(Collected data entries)

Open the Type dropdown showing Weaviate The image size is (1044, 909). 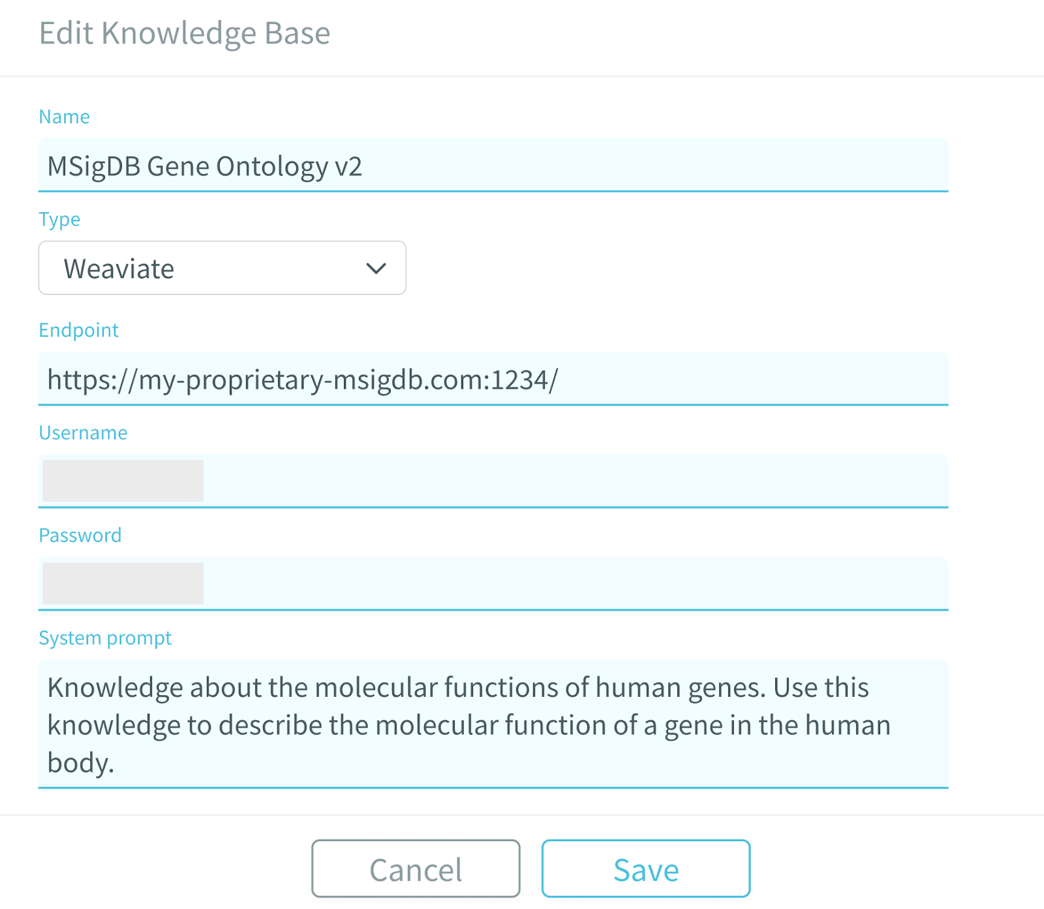222,268
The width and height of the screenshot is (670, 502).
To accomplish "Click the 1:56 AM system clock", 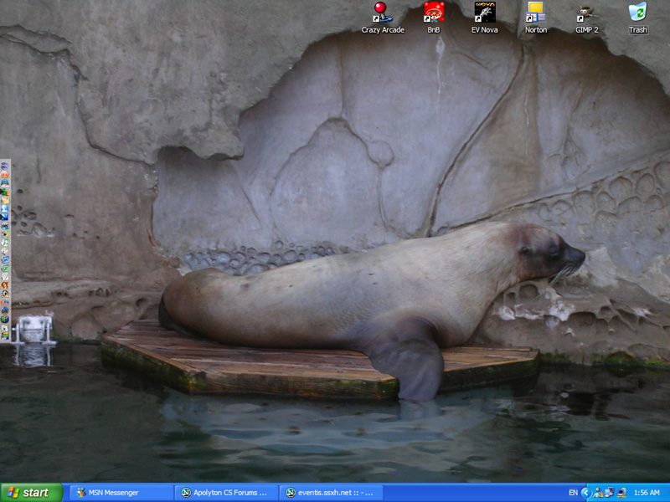I will point(647,493).
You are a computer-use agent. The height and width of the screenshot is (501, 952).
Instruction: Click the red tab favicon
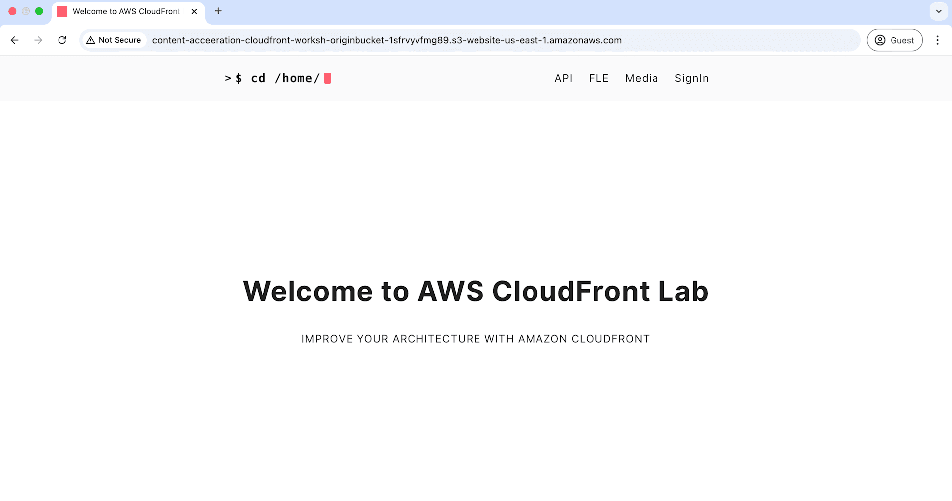pos(62,11)
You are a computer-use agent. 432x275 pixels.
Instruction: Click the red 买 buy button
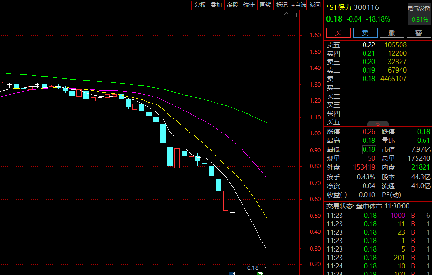(x=338, y=33)
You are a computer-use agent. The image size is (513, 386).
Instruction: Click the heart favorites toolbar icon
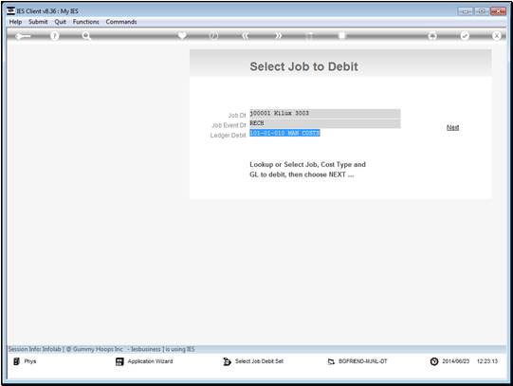point(182,35)
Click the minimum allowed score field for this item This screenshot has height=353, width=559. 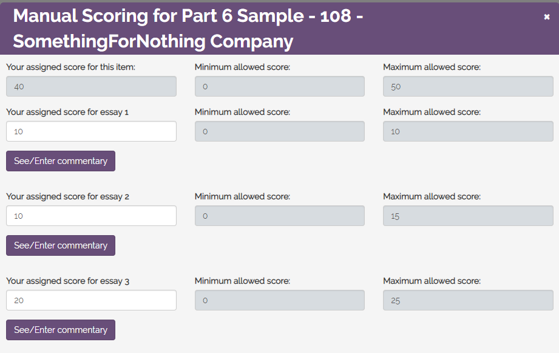279,86
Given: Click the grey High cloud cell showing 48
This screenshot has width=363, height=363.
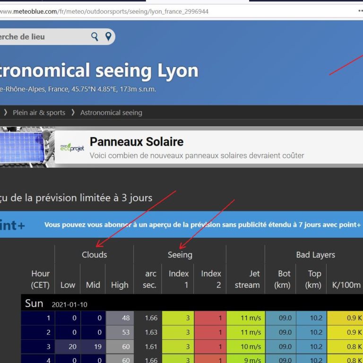Looking at the screenshot, I should [120, 318].

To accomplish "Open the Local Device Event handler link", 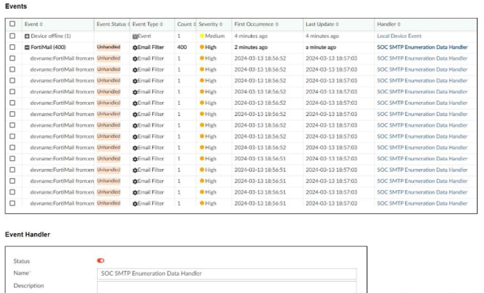I will pyautogui.click(x=399, y=36).
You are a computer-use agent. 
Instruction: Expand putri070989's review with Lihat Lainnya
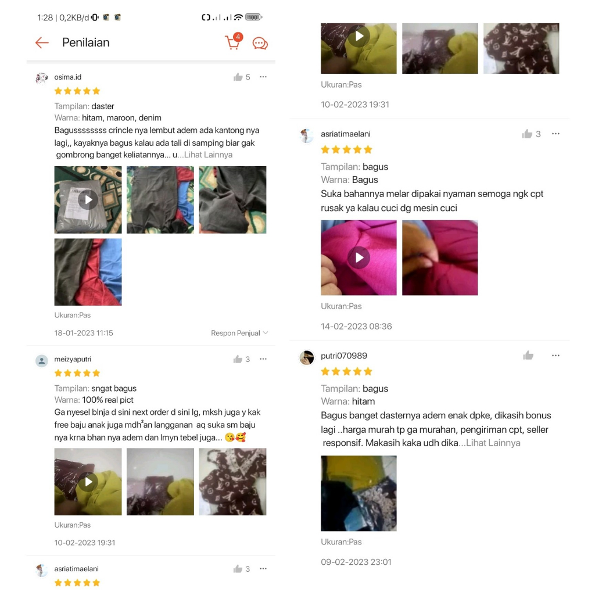tap(493, 443)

[What the task requires] Word-for-word restatement: every line from the one with "Instruction: Expand putri070989's" through the final line of the data, both ends included, pictures excluded.

[Answer area]
Instruction: Expand putri070989's review with Lihat Lainnya
tap(493, 443)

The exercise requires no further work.